##### ENTRIES SHOWN #####

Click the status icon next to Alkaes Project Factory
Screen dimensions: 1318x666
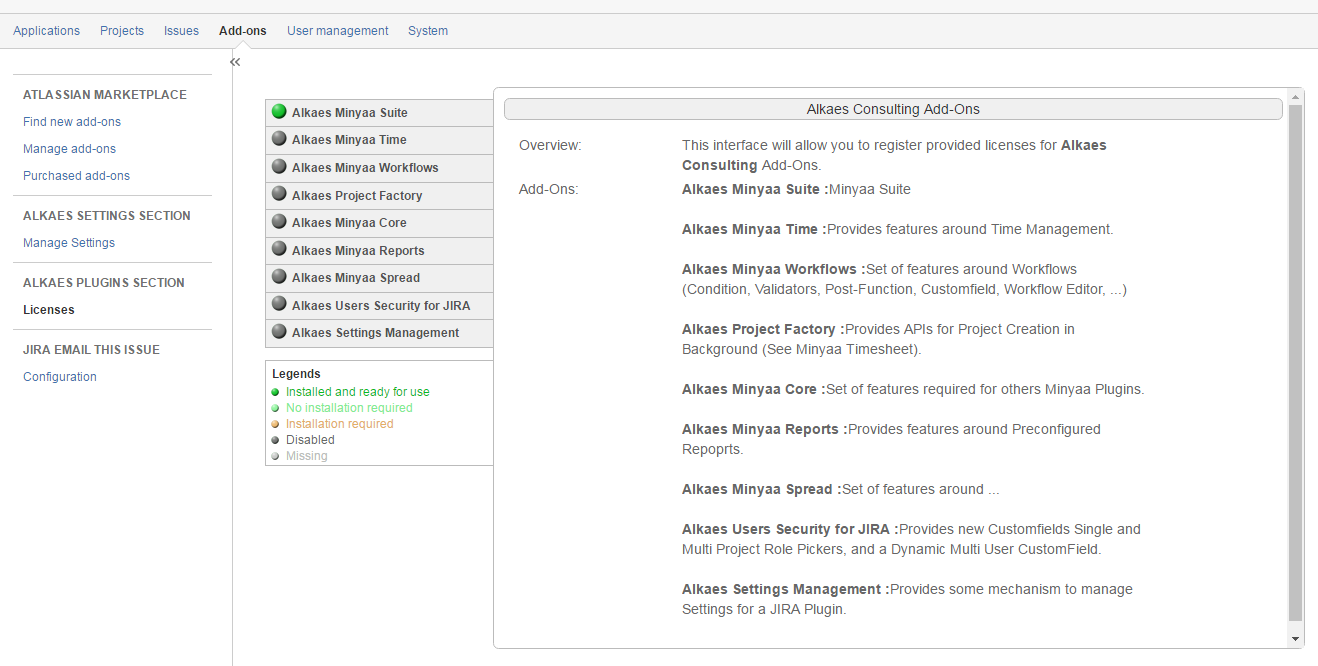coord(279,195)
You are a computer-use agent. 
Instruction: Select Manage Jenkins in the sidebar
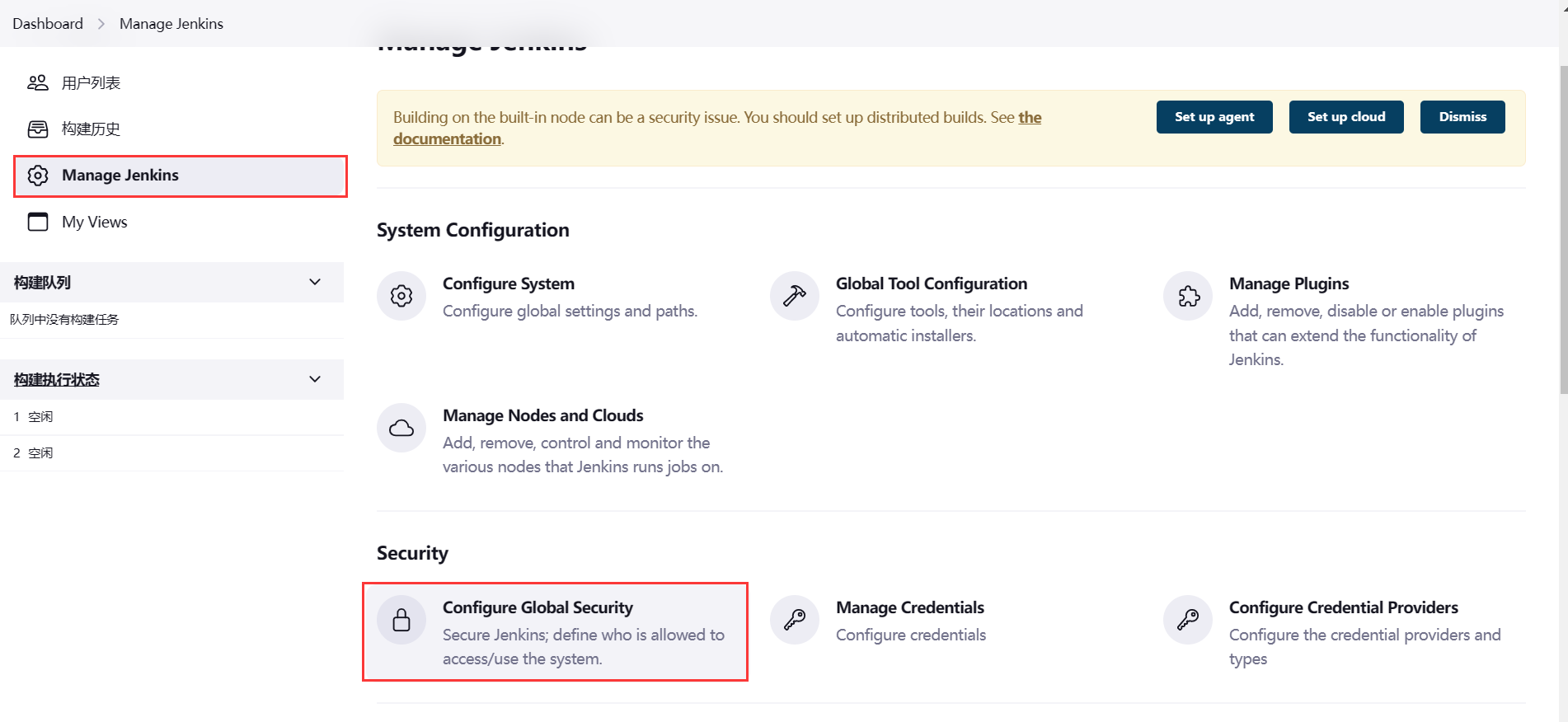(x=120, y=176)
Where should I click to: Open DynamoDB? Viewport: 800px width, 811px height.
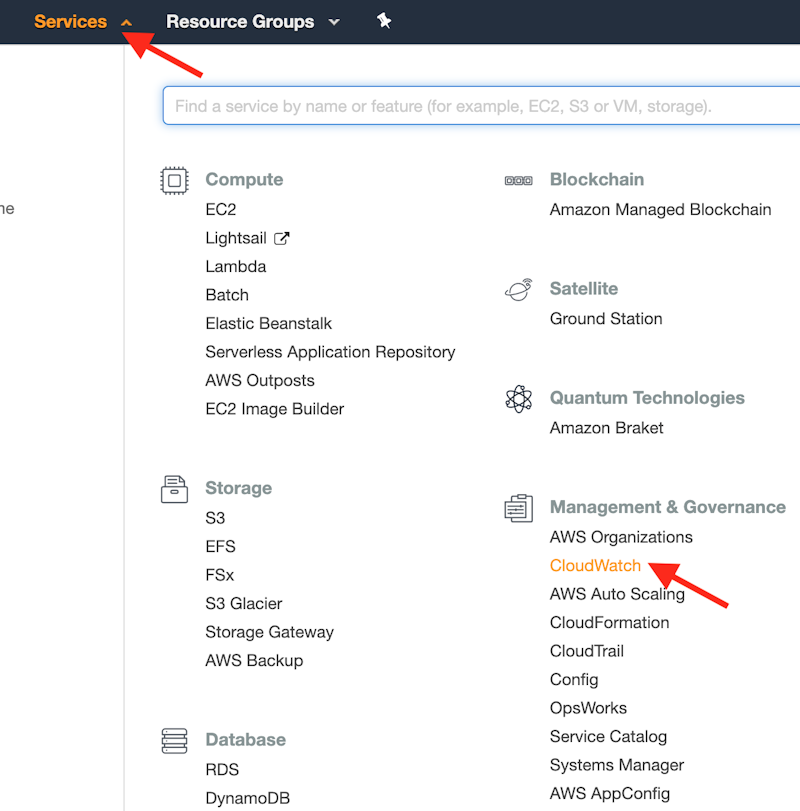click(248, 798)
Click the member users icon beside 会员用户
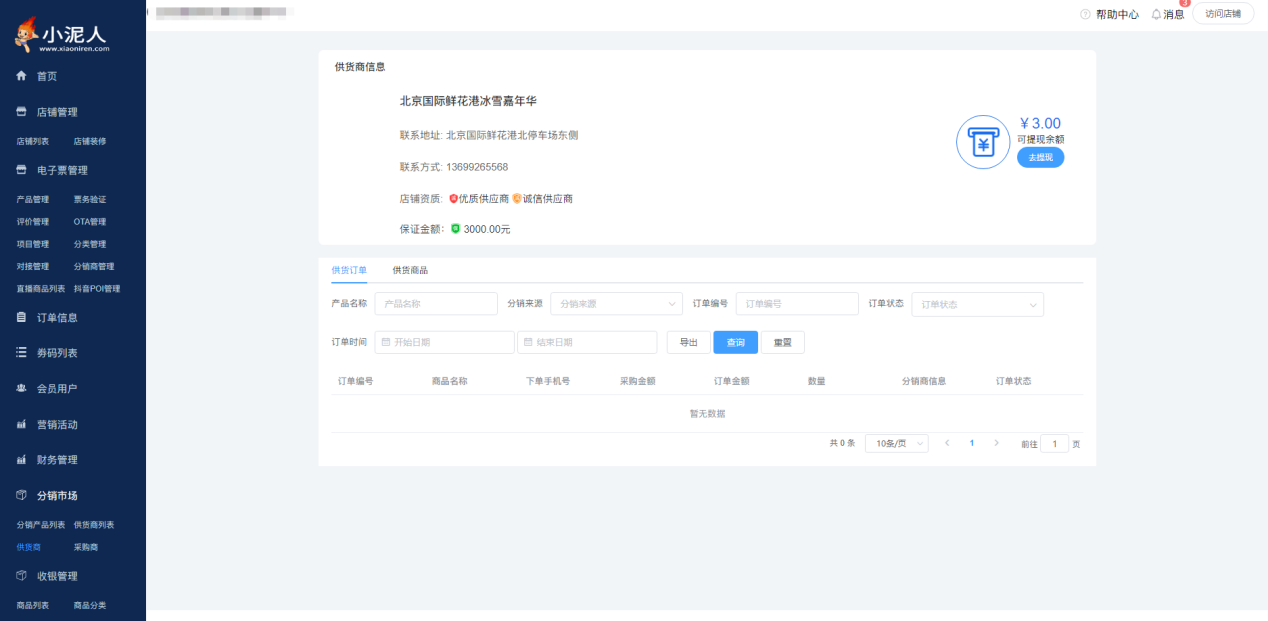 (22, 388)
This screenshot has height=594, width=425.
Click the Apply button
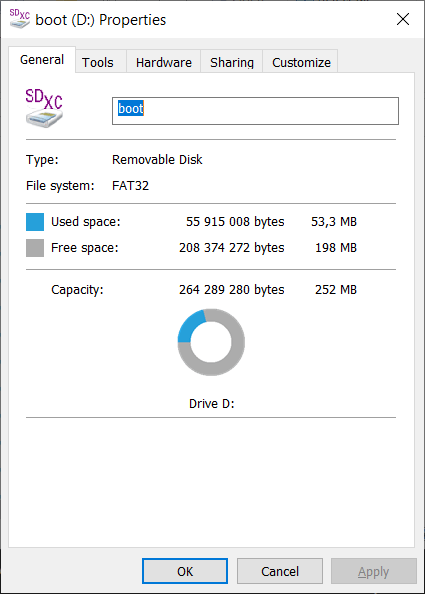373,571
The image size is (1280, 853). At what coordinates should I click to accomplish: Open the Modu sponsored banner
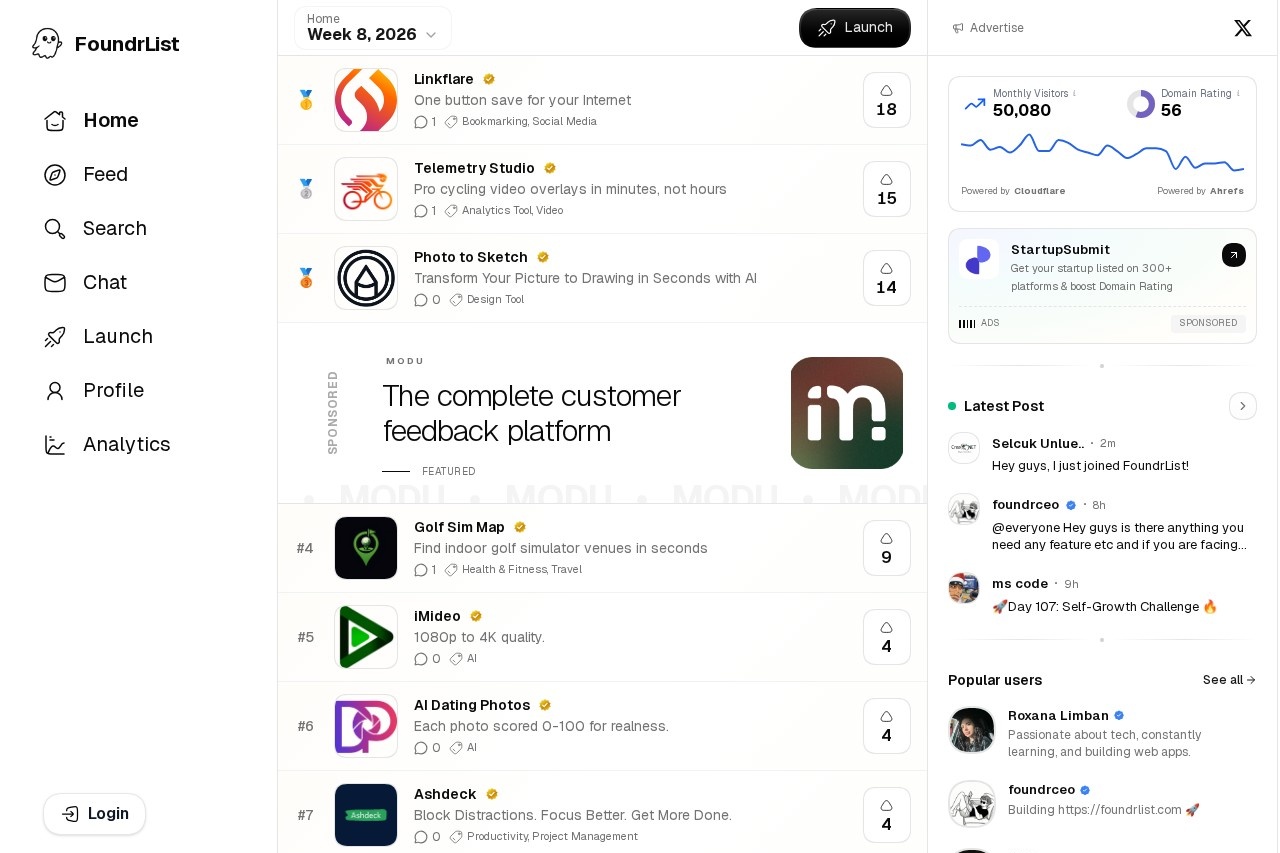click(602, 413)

#####

● **INSTRUCTIONS TO FOLLOW**
Return the records exactly as they stand, and drop every picture.

● **EXERCISE OUTPUT**
Click the status icon next to Alkaes Project Factory
Screen dimensions: 1318x666
coord(279,195)
You are a computer-use agent. 
Instruction: Select Manage Jenkins in the sidebar
(x=120, y=176)
Where should I click to: Open DynamoDB? Viewport: 800px width, 811px height.
click(248, 798)
Click the member users icon beside 会员用户
 (22, 388)
This screenshot has height=594, width=425.
Click the Apply button
373,571
The image size is (1280, 853). At what coordinates should I click to accomplish: Open the Modu sponsored banner
click(602, 413)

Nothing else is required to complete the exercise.